I shrugged. “Well, I’m feeling pretty good.”

“You told me you could feel the Loculus, Jack,” Bhegad said. “The way you felt the Heptakiklos in the volcano.”

“I felt it, too,” Marco said. “We’re Select, yo. We get all wiggy when we’re near this stuff. It’s a G7W thing.”

“Which means, unfortunately, you will have to return . . .” Bhegad stated, his voice drifting off as he sank into thought.

“Yeah, and this time without the twenty-first-century clothes, which make us stick out,” Marco said. “I say we hit the nearest costume shop, buy some stylish togas, and go back for the prize.”

“Not togas,” Aly said. “Tunics.”

Professor Bhegad shook his head. “Absolutely not. This is not to be rushed into. We must return to our original plan, to finish your training. Recent events—the vromaski, the griffin—they forced our hand. Made us rush. They thrust you into an adventure for which you were not adequately prepared . . .”

“Old school . . . old school . . .” Marco chanted.

“Call it what you wish, but I call it prudent,” Professor Bhegad shot back. “Everything you’ve done—Loculus flying, wormhole traveling—is unprecedented in human history. We need to study the flight Loculus. Consult our top scientists about further wormhole visits. Assess risk. If and when you go back through the portal, we must have a plan—safety protocols, contingencies, strategies, precise timing to your treatment schedule. Now, turn me around so we can get started.”

Fiddle threw us a shrug and then began turning the old man back toward the tents.

“Yo, P. Beg—wait!” Marco said.

Professor Bhegad stopped and looked over his shoulder. “And that’s another thing, my boy—it’s Professor Bhegad. Sorry, but you will not be calling the shots anymore. From here on, you are on a tight leash.”

“Um, about that flight Loculus?” Marco said. “Sorry, but you can’t study it.”

Professor Bhegad narrowed his eyes. “You said you hid it, right?”
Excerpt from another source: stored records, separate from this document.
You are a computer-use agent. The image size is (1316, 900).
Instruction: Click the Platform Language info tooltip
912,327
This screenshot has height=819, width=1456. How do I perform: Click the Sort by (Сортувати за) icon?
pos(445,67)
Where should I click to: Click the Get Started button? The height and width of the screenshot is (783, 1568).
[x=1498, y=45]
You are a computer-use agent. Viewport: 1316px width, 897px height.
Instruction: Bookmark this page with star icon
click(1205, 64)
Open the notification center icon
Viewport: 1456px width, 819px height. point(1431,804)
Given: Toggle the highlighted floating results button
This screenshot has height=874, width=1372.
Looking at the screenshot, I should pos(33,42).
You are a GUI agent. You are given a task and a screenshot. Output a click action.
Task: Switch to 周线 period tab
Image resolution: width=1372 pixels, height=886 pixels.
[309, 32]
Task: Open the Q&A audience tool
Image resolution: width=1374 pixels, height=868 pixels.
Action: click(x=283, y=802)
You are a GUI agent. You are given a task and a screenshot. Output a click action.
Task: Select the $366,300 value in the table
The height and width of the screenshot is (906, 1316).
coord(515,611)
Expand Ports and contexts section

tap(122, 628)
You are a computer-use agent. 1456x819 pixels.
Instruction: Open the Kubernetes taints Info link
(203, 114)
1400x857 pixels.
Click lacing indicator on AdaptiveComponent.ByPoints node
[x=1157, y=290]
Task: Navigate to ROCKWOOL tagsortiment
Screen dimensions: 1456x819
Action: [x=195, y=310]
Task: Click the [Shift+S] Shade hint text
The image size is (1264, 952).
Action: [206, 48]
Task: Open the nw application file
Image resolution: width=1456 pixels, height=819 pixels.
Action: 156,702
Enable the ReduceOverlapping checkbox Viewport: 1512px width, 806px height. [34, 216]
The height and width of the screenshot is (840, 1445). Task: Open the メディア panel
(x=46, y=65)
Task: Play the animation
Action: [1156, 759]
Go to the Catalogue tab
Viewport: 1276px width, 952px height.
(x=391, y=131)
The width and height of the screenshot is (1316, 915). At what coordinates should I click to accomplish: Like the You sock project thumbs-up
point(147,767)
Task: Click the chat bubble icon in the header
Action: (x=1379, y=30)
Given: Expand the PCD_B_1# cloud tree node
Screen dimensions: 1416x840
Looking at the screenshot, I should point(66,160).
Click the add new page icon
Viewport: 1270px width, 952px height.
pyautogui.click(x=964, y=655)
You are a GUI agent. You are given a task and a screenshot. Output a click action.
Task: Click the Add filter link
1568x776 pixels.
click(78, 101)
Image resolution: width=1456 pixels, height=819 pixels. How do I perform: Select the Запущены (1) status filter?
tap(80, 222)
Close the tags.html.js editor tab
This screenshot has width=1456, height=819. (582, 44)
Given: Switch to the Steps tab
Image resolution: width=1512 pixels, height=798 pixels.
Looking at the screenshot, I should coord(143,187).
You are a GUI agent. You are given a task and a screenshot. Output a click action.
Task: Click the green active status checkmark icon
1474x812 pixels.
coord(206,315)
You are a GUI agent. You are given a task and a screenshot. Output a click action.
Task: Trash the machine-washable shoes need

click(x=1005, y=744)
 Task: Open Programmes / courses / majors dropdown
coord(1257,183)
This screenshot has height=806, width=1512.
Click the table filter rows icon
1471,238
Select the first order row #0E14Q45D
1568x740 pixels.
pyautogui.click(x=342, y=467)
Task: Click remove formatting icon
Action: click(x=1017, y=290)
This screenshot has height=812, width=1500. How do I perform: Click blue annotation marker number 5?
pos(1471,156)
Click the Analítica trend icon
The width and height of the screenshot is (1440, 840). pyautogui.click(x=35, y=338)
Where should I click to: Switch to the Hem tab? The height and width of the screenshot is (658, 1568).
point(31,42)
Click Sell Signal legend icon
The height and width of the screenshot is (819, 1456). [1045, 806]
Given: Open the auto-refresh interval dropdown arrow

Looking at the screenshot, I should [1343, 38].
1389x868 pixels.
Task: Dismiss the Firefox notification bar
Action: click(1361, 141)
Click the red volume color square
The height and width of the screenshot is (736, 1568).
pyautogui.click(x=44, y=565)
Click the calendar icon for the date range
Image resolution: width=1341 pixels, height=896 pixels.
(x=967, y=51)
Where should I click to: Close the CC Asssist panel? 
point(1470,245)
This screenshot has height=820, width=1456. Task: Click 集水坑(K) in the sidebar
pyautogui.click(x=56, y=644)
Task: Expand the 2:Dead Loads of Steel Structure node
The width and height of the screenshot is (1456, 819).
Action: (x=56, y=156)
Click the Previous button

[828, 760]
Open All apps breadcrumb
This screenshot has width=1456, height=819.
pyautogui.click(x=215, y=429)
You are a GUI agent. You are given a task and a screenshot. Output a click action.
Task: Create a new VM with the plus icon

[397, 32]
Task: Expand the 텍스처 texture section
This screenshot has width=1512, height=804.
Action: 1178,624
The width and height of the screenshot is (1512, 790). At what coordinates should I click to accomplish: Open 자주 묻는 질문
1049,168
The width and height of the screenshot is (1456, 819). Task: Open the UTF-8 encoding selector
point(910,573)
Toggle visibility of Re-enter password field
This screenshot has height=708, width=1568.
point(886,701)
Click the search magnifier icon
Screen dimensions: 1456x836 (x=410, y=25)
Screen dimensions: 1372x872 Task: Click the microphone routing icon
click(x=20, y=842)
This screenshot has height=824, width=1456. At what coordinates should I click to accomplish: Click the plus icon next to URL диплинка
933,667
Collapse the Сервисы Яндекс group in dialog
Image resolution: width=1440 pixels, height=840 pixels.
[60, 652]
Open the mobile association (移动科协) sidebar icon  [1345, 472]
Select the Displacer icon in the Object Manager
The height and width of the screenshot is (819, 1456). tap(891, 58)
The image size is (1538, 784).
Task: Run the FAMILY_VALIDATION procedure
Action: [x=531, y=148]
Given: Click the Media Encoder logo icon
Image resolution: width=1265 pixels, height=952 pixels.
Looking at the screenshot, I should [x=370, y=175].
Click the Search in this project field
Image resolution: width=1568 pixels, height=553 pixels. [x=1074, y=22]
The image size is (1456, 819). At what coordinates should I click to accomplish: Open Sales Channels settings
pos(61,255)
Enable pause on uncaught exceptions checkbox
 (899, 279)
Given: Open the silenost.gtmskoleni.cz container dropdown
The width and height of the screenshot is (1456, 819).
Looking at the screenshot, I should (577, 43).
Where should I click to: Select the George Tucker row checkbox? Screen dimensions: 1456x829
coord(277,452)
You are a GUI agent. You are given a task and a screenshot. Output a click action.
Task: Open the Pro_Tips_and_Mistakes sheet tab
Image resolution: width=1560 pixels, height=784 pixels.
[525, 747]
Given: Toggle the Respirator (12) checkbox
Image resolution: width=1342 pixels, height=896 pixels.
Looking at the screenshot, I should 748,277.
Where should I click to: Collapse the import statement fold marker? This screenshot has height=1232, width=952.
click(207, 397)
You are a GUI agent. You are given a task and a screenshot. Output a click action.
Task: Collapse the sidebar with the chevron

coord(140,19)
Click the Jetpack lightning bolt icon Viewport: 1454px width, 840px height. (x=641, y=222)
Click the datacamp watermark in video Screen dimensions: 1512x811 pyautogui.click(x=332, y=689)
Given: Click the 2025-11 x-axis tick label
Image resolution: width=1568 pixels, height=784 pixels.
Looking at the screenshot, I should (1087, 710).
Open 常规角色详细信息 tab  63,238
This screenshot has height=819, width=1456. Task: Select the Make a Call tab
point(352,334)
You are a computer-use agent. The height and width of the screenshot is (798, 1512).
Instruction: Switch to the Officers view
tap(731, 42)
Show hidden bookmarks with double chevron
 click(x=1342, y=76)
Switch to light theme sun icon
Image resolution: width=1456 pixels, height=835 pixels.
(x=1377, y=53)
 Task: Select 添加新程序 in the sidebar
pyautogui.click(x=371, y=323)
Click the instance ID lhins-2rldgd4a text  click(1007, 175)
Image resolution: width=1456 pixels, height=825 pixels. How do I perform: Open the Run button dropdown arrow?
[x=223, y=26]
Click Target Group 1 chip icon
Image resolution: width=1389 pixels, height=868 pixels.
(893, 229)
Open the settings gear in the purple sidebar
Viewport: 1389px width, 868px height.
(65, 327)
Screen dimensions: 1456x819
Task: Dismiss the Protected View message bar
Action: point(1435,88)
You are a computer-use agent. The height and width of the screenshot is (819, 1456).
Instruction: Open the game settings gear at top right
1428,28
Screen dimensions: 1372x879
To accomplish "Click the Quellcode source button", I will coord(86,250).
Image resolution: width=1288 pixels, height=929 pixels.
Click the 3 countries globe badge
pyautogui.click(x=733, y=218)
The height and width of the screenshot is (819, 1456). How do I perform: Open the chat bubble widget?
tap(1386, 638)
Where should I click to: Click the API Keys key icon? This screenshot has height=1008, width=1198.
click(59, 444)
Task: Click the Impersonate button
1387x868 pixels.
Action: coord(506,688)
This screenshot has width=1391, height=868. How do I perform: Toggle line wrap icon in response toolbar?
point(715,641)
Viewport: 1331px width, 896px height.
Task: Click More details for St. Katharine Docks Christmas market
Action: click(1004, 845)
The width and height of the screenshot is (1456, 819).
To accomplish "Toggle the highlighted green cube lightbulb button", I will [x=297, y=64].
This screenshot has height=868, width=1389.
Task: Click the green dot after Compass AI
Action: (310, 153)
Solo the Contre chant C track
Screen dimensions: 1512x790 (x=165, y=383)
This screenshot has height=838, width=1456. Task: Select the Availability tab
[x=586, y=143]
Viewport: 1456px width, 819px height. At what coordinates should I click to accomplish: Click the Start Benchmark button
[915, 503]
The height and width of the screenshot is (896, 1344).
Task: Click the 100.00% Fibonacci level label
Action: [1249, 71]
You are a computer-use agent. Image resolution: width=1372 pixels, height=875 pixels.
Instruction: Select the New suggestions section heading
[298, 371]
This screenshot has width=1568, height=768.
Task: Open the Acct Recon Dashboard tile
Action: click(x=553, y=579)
“Uh, yeah, but—” Marco began.

“Then retrieve it!” Bhegad snapped.

Marco rubbed the back of his neck, looking out toward the water. “The thing is—I hid it . . . there.”

“In the water?” Nirvana asked.

“No,” Marco replied. “Over in the other place.”

Bhegad slumped. “Well, this makes the job a bit more complicated, doesn’t it? I suppose you do have to go sooner rather than later. Prepared or not. Perhaps I will have to send the able-bodied Fiddle along to help you.”

“Or Torquin,” Torquin grunted indignantly, “who is able-bodied . . . er.”

Fiddle groaned. “This is not in my job description. Or Tork’s. We were told one Loculus in each of the Seven Wonders. Not in some fantasy time warp—in the real world.”

“The second Loculus, dear Fiddle,” Bhegad said, “is indeed in one of the Wonders.”

“Right—so we should be digging, not spinning sci-fi stories,” Fiddle said. “You see those ruins down the river—that’s where the Hanging Gardens were!”

“But our Select have gone to where the Hanging Gardens are.” Bhegad gestured toward the water, his eyes shining. “I believe they have found the ancient city of Babylon.”